The Bad Of Mission: Impossible – The Final Reckoning

Like I was saying before, there’s a lot to get through in this movie. You’re wrapping up what amounts to the holy text of modern action spy thrillers that started in 1996. That’s going to be a titanic task for anyone. So when doing something that massive, the cracks start to show, particularly in the script. It’s hard to see anywhere where they could have made cuts for sure, so it just means the film feels a bit bloated between the big action scenes.

For fans of the series, these retcons that they make here, might be a bit groan-worthy. There’s also a subplot between Ethan Hunt and Shea Whigham’s character that kind of comes out of nowhere. Whigham’s character is also underused for how important he plays to the plot.

The denouement of the film also has a slightly confusing moment that is much talked about in the film leading up to it, but then it just doesn’t happen and nothing is explained. (Being vague as to not spoil things). It does leave things open for more adventures, but at this point, this is the biggest plot that Ethan Hunt has saved the world from, like Fast & The Furious, the only way to go bigger is space or something like that.

The Ugly Of Mission: Impossible – The Final Reckoning

Yes, what completely doesn’t work in Mission: Impossible – The Final Reckoning. Going back to Dead Reckoning – Part One, Gabriel and The Entity are incredibly weak villains. Esai Morales is back as Gabriel and his performance is just as toothless here as in that film. He’s just not a match for Ethan in the slightest.
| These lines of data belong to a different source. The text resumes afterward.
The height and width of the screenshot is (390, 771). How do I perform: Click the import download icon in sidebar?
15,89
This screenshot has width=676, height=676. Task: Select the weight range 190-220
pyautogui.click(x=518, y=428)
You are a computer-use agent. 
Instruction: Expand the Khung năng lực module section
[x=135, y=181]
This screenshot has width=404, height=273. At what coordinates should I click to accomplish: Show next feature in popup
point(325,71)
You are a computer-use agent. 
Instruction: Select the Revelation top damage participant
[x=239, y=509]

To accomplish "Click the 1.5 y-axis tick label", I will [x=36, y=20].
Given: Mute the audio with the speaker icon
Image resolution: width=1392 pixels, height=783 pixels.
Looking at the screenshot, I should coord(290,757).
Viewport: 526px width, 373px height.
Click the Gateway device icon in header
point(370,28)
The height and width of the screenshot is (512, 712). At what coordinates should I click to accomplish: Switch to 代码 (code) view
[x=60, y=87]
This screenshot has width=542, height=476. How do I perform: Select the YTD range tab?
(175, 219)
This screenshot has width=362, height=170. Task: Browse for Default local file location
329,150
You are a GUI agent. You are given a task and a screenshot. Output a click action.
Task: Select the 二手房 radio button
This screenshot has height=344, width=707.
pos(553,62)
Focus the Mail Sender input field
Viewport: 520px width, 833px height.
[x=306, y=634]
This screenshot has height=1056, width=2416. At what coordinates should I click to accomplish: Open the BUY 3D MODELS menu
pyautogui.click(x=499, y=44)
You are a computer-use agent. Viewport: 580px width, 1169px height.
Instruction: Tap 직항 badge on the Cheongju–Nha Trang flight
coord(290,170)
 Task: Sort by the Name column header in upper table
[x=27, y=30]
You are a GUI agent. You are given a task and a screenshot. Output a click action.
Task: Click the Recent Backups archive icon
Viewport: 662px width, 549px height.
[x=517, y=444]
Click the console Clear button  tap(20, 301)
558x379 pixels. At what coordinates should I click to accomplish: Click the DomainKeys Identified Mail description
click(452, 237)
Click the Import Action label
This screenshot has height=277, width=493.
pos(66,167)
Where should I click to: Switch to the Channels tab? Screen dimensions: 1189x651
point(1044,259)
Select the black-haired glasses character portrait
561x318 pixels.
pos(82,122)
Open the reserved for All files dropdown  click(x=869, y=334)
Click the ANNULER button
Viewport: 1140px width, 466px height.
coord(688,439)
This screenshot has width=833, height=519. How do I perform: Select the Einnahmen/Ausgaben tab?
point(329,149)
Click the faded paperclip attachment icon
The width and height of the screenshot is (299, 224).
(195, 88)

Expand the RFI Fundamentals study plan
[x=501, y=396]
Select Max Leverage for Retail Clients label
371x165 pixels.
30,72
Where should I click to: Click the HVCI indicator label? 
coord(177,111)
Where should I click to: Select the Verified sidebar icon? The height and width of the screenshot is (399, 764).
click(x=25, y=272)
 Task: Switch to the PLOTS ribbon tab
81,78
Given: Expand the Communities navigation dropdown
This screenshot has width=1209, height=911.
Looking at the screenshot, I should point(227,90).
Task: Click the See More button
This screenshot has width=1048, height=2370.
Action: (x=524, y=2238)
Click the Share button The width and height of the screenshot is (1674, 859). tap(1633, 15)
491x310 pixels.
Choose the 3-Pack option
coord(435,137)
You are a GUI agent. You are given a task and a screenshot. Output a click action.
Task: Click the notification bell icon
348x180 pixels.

It comes from the issue of having the real big bad be a computer program that is nameless and faceless. So the head henchmen is gonna have to do some heavy lifting. Previous villains have been at the very least completely menacing to Ethan, and the worst thing that Gabriel has done is a retconned moment where he kills Ethan’s first love.

Morales is woefully miscast in this role that should have been someone on par with Ethan. It’s not all his fault, his character is not written well and in almost every moment is seen running away. Not having something to actively root against, instead seeing maps of the world with their nuclear arsenals going under The Entity’s control. Even the most lethargic of villains in this series have felt like either equals to Ethan or menacing in some way.

The Verdict

Those bad and ugly moments of this film don’t drag it down to a worrying degree, though. Mission: Impossible – The Final Reckoning is gargantuan. It’s a leviathan of a film that expects a lot out of the audience, but it also provides some absolutely thrilling and tense moments. When Tom Cruise is in a pressure suit searching the bottom of the ocean in a sunken submarine, my hands were gripping the sides of the chair. When he’s diving and ducking around a moving bi-plane mid-air, that’s where the film is at its best. The Mission: Impossible series has always been like this. You get through the spy jargon and some slower, more methodical moments for the action scenes and especially in these later films, Tom Cruise doing some Buster Keaton-level stunts.

The cinematic magic and fun of watching a movie is still here with Mission: Impossible – The Final Reckoning. If this is the last film in the series, it goes off with a bang, sending the world to a better place and Ethan Hunt and his team to a nice retirement. We’ll have to see if that’s truly the end or just a reset to less stakes later on. But for now, this is a thrilling conclusion to this saga that was started so many years ago.

Mission: Impossible – The Final Reckoning releases in theaters on May 23rd, 2025.